My Bitcricket cohort Robert Bullen couldn't resist the urge to write a column for the Network Guy.  I said "Sure, why not?" and so here it is!  Take it away Robert...

Most of the time, a GUI-based protocol analyzer is the primary weapon in the fight against network issues. It is to the analyst as the Light Saber is to the Jedi. But there is also a lesser known dark side (so called for its typical black background). It goes by many names: the Shell, Terminal, Console, DOS Prompt, or Command Line. This article will introduce you to the power of the dark side, and describe how I was seduced in the heat of one analysis battle in particular.

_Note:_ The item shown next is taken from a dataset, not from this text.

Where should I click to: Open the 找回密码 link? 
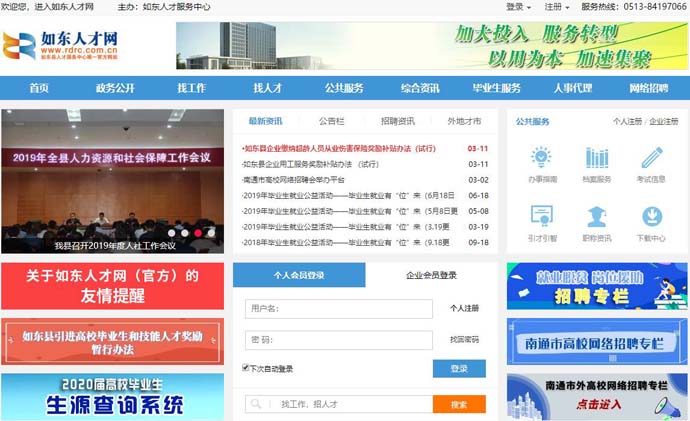coord(464,340)

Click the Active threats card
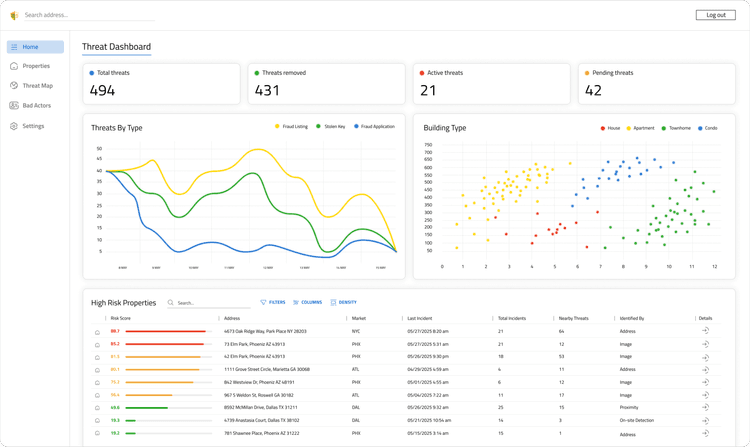491,84
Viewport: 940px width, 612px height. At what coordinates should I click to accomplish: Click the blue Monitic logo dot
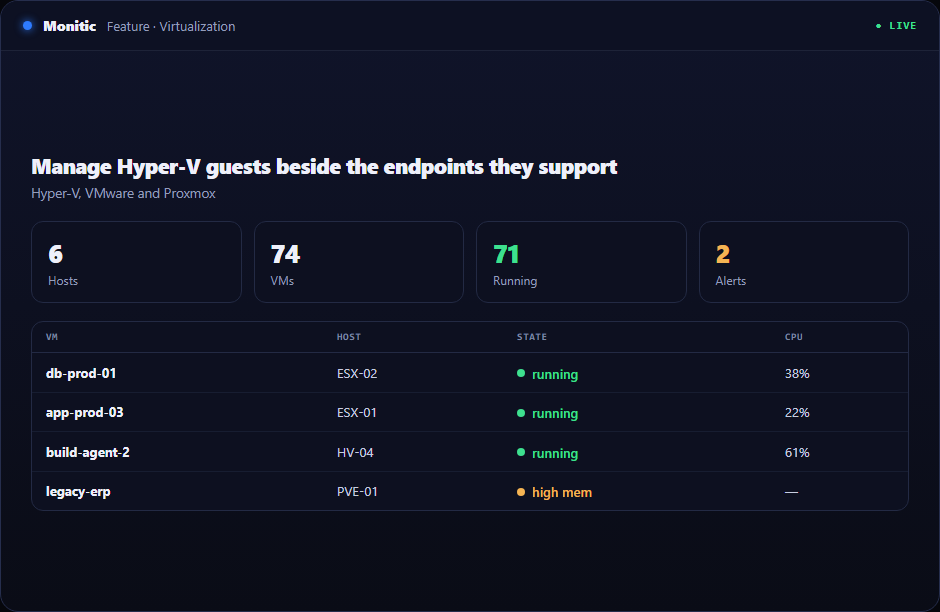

One of Bitcricket’s recent Enterprise clients was suffering from intermittent printer problems, which was described as everything from printers being slow to printing garbage to widespread outages. Together we identified several potentially interesting printers to be monitored. The client had little in the way of protocol analyzers so using the free Wireshark to capture these printers’ traffic was a no-brainer. Several Wireshark-enabled laptops were attached to switch SPAN ports and configured to capture to disk in ring buffer mode, saving files in 32 MB segments.

What’s that you say? You aren’t a Wireshark user? This article doesn’t apply to you? I disagree. Read on.

The first printer that went down under my watch was one of nine attached to the same switch. This means that nine printer ports were SPANed to a single capture, and therefore nine copies of broadcast and multicast packets were sent to the SPAN port. Due to buffering limitations in this particular switch model, a maximum of five copies made it out of the SPAN port and into the trace files. In addition, the client’s network was suffering from a separate unicast flooding issue, so not only were broadcasts and multicasts duplicated, or more accurately quintupled, but so were some unicasts. Nonetheless, it was four more copies than I needed.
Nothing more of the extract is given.